[Data shown]
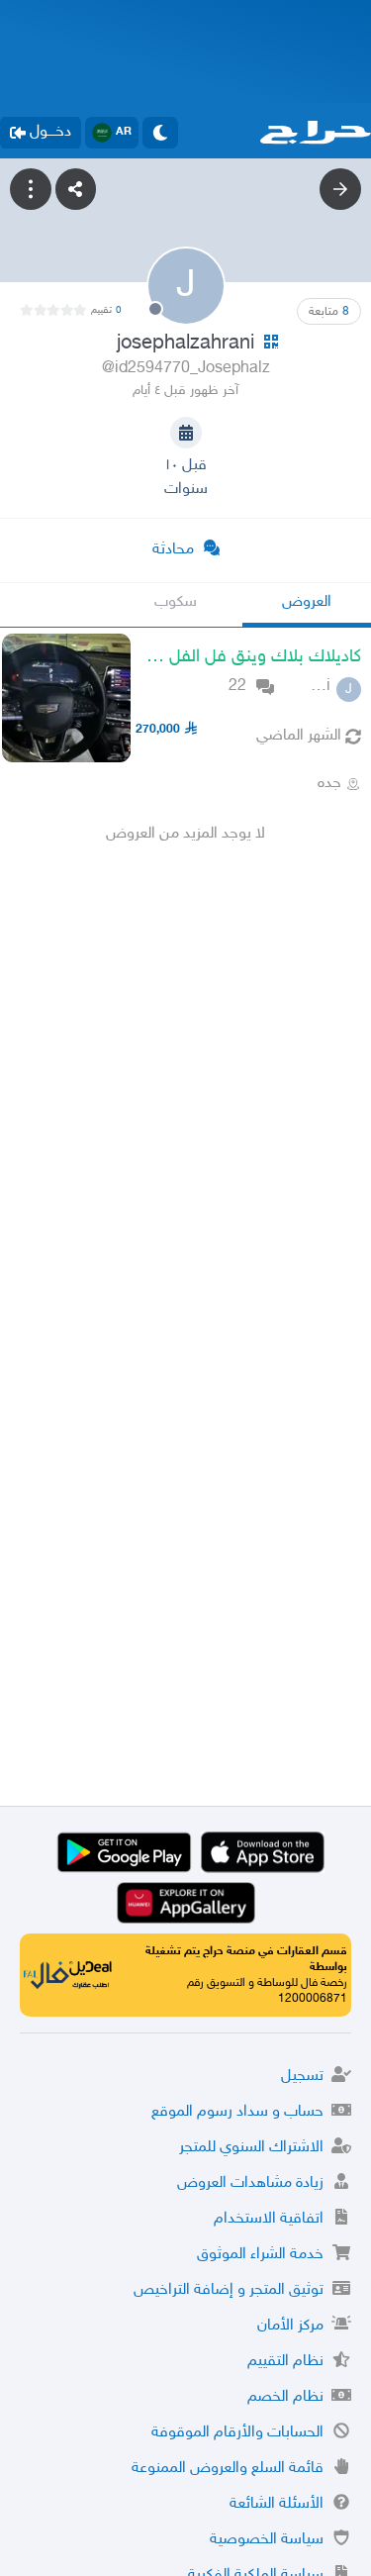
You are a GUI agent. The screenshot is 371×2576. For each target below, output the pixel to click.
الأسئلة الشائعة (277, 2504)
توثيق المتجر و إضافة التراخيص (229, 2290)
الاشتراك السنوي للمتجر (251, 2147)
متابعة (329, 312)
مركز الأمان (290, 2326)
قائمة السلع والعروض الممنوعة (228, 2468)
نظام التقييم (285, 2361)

...

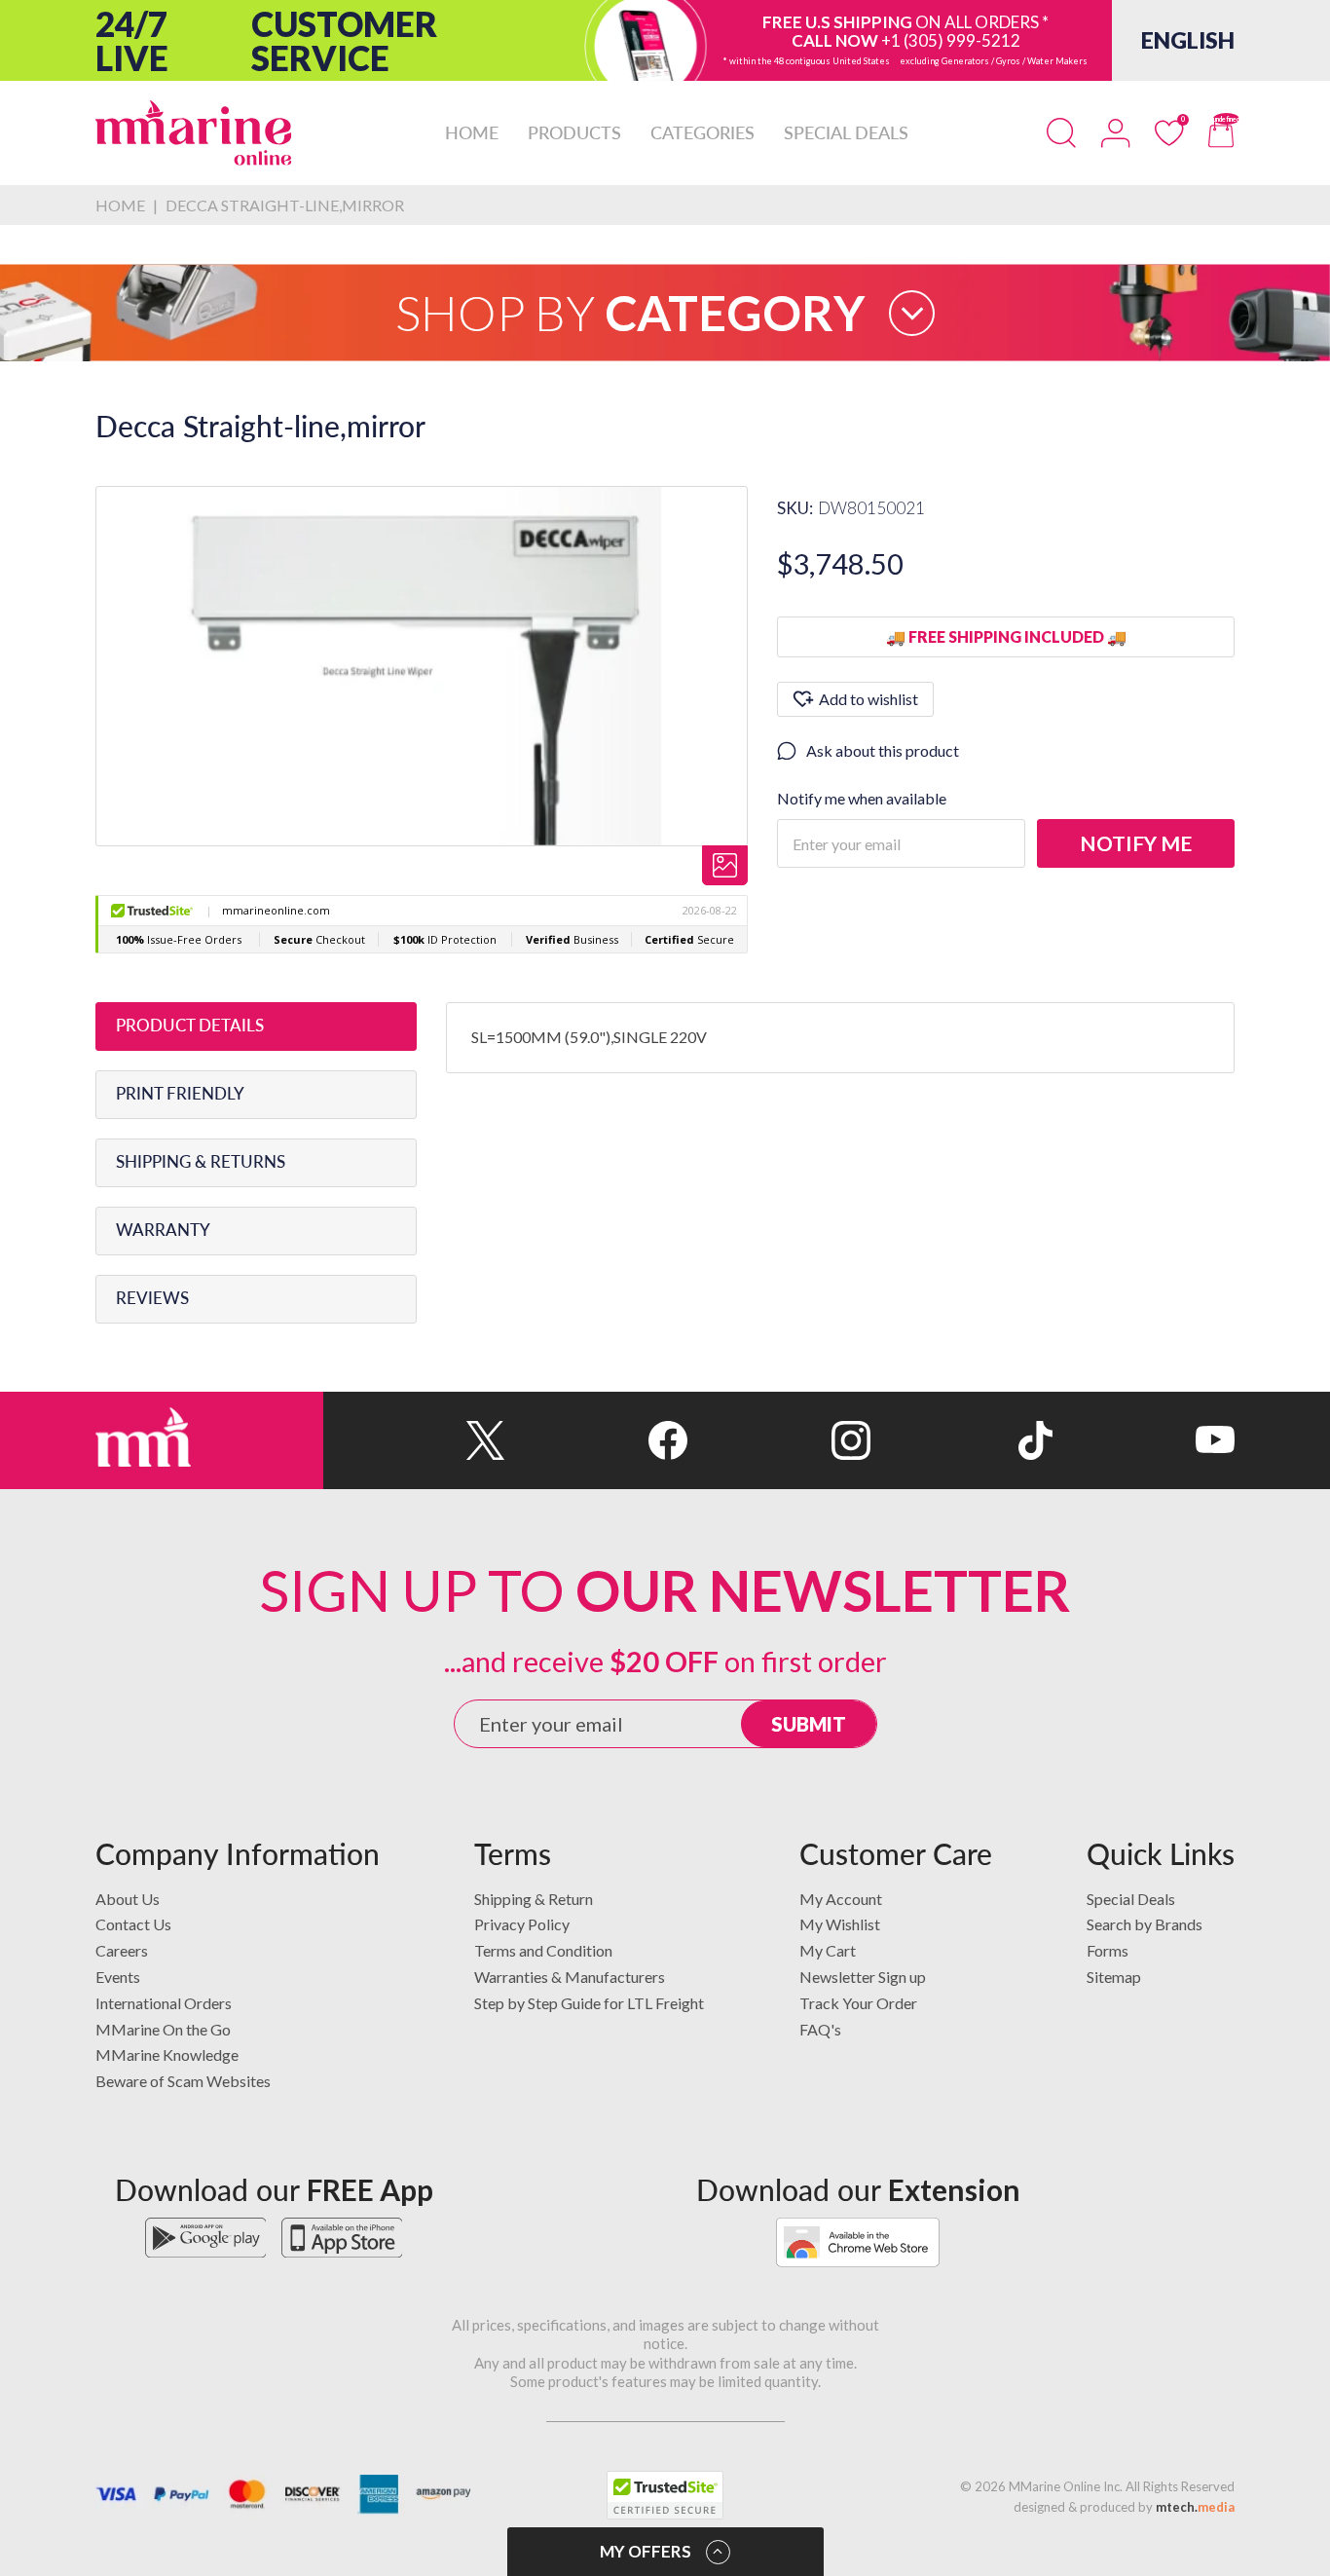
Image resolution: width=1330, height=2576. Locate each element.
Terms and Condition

...

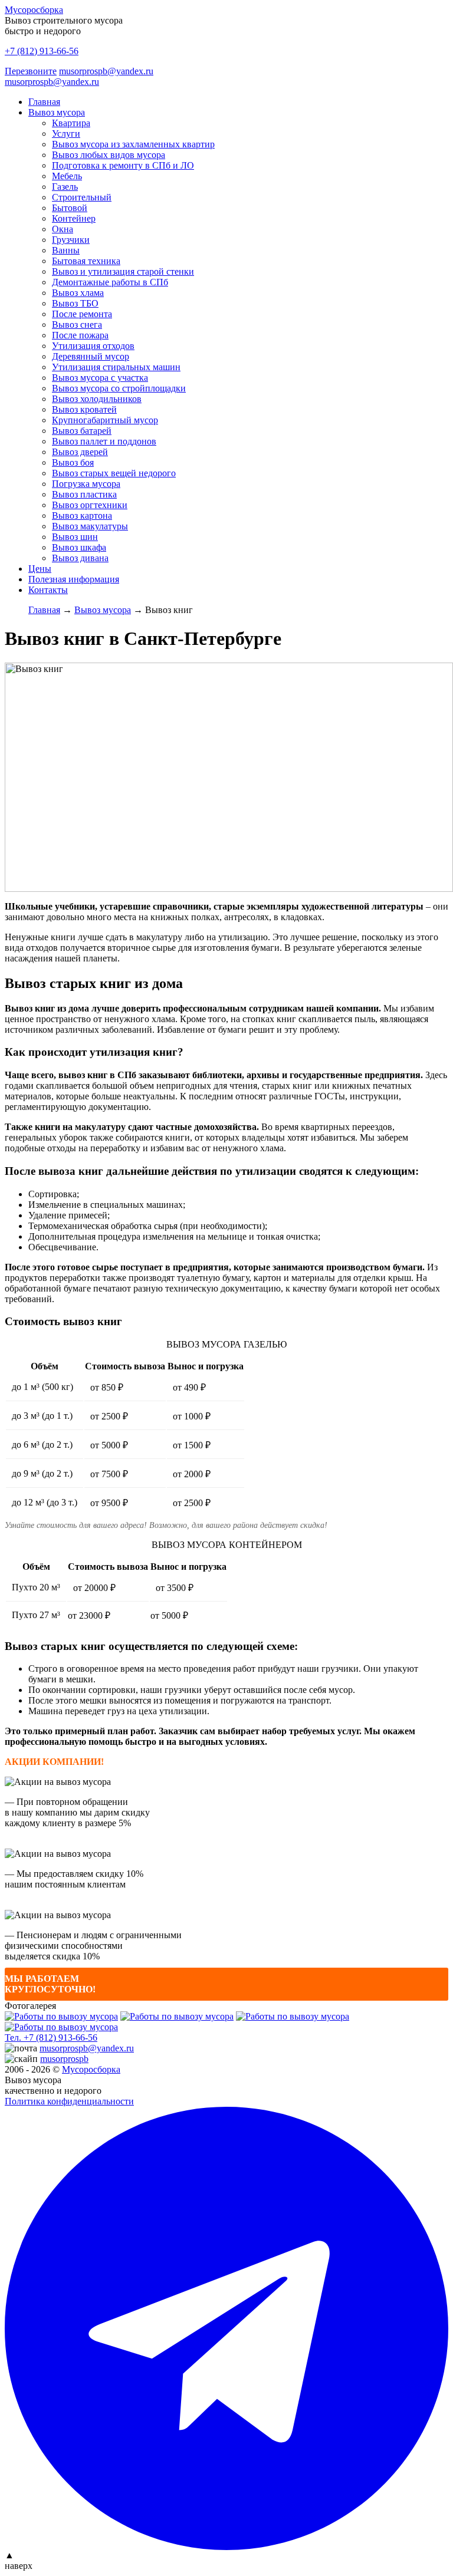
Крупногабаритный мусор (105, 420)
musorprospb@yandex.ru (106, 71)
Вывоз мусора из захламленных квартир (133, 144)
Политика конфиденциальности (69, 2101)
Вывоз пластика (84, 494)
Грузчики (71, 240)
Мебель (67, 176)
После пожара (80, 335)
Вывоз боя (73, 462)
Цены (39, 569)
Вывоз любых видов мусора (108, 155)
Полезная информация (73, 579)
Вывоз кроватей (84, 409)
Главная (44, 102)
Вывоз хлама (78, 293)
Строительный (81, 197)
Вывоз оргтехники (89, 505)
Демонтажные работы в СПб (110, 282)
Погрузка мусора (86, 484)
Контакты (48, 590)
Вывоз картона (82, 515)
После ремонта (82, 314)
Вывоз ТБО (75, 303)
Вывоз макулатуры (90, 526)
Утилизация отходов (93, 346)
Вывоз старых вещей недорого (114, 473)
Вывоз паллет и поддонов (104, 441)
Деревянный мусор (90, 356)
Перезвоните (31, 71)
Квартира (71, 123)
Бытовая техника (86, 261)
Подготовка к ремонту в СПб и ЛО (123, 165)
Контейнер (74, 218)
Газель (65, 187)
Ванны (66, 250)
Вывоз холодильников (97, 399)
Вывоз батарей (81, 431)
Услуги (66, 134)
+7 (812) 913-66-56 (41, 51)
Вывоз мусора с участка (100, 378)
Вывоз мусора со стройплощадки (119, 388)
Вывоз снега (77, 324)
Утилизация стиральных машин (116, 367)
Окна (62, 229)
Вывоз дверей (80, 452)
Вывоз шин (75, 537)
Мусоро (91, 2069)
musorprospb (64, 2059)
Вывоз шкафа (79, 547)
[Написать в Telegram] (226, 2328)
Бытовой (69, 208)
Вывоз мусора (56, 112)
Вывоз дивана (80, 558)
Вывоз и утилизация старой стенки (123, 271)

[What the task asks] What do the lines above say from the one containing "Вывоз боя (73, 462)" down to the one containing "Окна (62, 229)"? Return them exactly, both end lines included, and only them.

[Response for this exercise]
Вывоз боя (73, 462)
Цены (39, 569)
Вывоз любых видов мусора (108, 155)
Полезная информация (73, 579)
Вывоз кроватей (84, 409)
Главная (44, 102)
Вывоз хлама (78, 293)
Строительный (81, 197)
Вывоз оргтехники (89, 505)
Демонтажные работы в СПб (110, 282)
Погрузка мусора (86, 484)
Контакты (48, 590)
Вывоз картона (82, 515)
После ремонта (82, 314)
Вывоз ТБО (75, 303)
Вывоз макулатуры (90, 526)
Утилизация отходов (93, 346)
Вывоз старых вещей недорого (114, 473)
Вывоз паллет и поддонов (104, 441)
Деревянный мусор (90, 356)
Перезвоните (31, 71)
Квартира (71, 123)
Бытовая техника (86, 261)
Подготовка к ремонту в СПб и ЛО (123, 165)
Контейнер (74, 218)
Газель (65, 187)
Ванны (66, 250)
Вывоз холодильников (97, 399)
Вывоз батарей (81, 431)
Услуги (66, 134)
+7 (812) 913-66-56 (41, 51)
Вывоз мусора с участка (100, 378)
Вывоз мусора со стройплощадки (119, 388)
Вывоз снега (77, 324)
Утилизация стиральных машин (116, 367)
Окна (62, 229)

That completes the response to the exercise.